Big Storage

We hear a lot about Big Data. What people don’t talk about much is that storage of all that data is going to be extremely costly, both financially and ecologically.

But nature, from the beginning, developed the most efficient memory storage medium in existence. The DNA of one human, as Riccardo Sabatini dramatically presented in a 2016 TED talk, fits into 175 printed volumes that are each 1,600 pages long, with a font size of 6 (1/2 of what you’re reading). He also pointed out that the information representing every molecular aspect of a newborn baby would fit on 2000 Titanics packed with thumb drives.

In 2012 two Harvard scientists, George Church and Sri Kosuri, figured out how to translate data into DNA. Since then, DARPA has granted a lot of money to companies and university researchers to figure out how to make DNA data storage a reality.

Why? DNA is shelf-stable. It can last, as we know from Woolly Mammoth samples, 60,000 years. DNA is not electrically or magnetically activated. DNA is also ridiculously dense. To illustrate: every film ever made could be saved on a pile of DNA the size of a sugar cube.

> Dataset content
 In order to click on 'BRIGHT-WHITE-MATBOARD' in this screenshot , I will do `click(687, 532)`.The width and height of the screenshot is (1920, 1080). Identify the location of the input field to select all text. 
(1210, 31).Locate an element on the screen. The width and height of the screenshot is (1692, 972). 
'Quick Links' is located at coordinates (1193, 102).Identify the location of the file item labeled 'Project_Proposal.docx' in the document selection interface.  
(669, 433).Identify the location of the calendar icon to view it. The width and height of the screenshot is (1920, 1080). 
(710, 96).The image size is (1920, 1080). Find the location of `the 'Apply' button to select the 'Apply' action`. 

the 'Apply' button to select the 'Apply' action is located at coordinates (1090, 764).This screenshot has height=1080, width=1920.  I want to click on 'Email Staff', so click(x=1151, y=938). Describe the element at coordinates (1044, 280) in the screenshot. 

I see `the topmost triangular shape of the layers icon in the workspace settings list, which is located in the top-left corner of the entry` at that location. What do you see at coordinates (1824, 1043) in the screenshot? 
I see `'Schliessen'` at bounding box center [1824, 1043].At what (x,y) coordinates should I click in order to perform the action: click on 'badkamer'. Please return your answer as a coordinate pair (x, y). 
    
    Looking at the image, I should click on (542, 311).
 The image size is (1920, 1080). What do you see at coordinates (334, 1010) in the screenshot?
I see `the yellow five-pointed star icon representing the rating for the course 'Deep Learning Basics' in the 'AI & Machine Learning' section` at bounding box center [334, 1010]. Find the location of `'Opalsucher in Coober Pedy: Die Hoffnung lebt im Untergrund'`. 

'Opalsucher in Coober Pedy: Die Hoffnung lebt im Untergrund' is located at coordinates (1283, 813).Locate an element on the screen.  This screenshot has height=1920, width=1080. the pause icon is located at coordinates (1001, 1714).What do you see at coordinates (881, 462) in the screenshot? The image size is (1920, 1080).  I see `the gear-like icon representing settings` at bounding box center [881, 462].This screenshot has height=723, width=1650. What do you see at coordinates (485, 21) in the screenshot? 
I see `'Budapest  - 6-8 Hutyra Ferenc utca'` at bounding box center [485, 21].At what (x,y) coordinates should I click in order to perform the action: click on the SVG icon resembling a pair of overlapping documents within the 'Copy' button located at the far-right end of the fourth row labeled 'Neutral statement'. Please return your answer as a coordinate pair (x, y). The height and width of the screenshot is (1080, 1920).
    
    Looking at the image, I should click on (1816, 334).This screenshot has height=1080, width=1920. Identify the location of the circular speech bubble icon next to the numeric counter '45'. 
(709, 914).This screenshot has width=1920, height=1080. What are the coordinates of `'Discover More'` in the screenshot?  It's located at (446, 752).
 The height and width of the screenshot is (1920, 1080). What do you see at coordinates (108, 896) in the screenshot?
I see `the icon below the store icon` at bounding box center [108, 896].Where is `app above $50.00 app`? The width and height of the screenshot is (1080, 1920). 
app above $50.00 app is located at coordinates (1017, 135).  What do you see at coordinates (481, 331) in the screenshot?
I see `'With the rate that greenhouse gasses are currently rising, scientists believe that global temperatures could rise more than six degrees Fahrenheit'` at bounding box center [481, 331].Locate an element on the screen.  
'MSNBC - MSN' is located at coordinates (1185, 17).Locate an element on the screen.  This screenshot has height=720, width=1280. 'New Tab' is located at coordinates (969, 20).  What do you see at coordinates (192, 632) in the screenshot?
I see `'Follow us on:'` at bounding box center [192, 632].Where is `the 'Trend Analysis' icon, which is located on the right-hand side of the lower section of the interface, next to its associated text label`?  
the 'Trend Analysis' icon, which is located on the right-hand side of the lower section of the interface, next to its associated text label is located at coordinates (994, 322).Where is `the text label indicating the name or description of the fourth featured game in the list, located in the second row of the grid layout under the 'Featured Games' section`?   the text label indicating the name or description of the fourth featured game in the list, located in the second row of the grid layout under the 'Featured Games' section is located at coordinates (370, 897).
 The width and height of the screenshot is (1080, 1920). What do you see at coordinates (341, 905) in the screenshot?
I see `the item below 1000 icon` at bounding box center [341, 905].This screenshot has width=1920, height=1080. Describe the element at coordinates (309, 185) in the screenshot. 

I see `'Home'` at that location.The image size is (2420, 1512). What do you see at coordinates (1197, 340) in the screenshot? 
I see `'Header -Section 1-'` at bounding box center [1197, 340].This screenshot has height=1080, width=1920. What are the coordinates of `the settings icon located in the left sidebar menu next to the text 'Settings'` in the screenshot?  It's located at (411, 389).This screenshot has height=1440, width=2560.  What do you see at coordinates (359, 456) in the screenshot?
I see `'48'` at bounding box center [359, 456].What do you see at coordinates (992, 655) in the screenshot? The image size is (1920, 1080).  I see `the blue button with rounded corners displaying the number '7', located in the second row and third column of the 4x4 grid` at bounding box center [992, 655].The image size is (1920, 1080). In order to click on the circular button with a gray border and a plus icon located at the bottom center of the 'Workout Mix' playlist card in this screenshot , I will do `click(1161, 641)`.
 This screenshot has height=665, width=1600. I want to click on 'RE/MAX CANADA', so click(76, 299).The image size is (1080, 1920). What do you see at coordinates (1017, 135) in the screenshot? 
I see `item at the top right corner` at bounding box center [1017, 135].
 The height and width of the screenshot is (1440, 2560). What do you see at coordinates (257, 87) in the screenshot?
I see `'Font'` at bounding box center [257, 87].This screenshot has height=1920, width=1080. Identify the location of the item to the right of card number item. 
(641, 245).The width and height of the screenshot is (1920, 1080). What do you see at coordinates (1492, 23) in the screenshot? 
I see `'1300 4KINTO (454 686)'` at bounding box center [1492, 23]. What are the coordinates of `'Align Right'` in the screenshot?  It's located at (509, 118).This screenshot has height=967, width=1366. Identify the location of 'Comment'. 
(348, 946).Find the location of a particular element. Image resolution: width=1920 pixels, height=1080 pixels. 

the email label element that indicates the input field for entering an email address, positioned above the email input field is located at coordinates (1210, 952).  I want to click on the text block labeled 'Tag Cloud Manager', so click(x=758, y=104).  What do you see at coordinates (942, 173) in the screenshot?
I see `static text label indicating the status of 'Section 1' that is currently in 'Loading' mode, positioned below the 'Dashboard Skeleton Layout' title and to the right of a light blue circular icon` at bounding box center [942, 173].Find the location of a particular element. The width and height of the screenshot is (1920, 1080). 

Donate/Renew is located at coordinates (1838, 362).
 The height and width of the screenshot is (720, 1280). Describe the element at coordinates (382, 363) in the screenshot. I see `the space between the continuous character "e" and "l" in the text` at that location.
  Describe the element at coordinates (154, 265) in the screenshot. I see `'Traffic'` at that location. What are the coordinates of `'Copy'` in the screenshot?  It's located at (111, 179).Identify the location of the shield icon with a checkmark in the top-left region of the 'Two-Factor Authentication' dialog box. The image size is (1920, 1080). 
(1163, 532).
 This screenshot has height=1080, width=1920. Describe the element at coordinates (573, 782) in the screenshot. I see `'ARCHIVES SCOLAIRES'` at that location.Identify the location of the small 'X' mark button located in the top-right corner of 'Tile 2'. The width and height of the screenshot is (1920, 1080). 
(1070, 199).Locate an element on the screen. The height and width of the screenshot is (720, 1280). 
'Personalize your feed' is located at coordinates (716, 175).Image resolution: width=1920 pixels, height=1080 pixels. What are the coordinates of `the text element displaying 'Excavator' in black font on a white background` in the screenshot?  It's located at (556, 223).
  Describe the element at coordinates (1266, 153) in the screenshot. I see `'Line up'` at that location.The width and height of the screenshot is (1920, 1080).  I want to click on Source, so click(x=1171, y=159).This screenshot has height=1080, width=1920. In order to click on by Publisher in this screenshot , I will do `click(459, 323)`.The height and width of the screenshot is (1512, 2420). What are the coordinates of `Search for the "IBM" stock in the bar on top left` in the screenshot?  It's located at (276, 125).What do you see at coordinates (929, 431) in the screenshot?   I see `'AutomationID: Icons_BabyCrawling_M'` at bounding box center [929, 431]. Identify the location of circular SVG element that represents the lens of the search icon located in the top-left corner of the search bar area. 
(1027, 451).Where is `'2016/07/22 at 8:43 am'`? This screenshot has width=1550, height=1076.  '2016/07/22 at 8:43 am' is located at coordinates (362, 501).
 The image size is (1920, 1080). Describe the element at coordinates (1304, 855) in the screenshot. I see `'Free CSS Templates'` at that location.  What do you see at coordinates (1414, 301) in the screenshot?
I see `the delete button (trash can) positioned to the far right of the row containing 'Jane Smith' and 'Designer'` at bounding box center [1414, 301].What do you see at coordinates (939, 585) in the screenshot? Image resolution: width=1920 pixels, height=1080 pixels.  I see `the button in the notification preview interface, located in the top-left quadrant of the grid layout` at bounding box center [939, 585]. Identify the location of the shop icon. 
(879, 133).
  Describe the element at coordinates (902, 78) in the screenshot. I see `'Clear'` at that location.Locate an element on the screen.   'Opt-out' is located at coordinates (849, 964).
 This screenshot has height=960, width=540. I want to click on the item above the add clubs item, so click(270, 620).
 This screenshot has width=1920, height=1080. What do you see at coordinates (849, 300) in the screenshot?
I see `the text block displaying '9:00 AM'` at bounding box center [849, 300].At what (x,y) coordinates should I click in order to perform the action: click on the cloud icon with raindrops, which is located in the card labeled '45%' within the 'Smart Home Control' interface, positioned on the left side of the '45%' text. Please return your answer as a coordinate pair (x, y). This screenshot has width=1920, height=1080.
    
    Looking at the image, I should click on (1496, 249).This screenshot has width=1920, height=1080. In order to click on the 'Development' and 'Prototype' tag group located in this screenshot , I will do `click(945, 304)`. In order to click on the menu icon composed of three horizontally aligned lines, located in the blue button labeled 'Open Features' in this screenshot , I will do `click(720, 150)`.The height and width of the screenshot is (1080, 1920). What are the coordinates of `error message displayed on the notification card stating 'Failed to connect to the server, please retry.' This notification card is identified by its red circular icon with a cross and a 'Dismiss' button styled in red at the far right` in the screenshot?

> To do
List every person named in the Big Storage text. Rely on the Big Storage text alone.

> Exercise result
Riccardo Sabatini, George Church, Sri Kosuri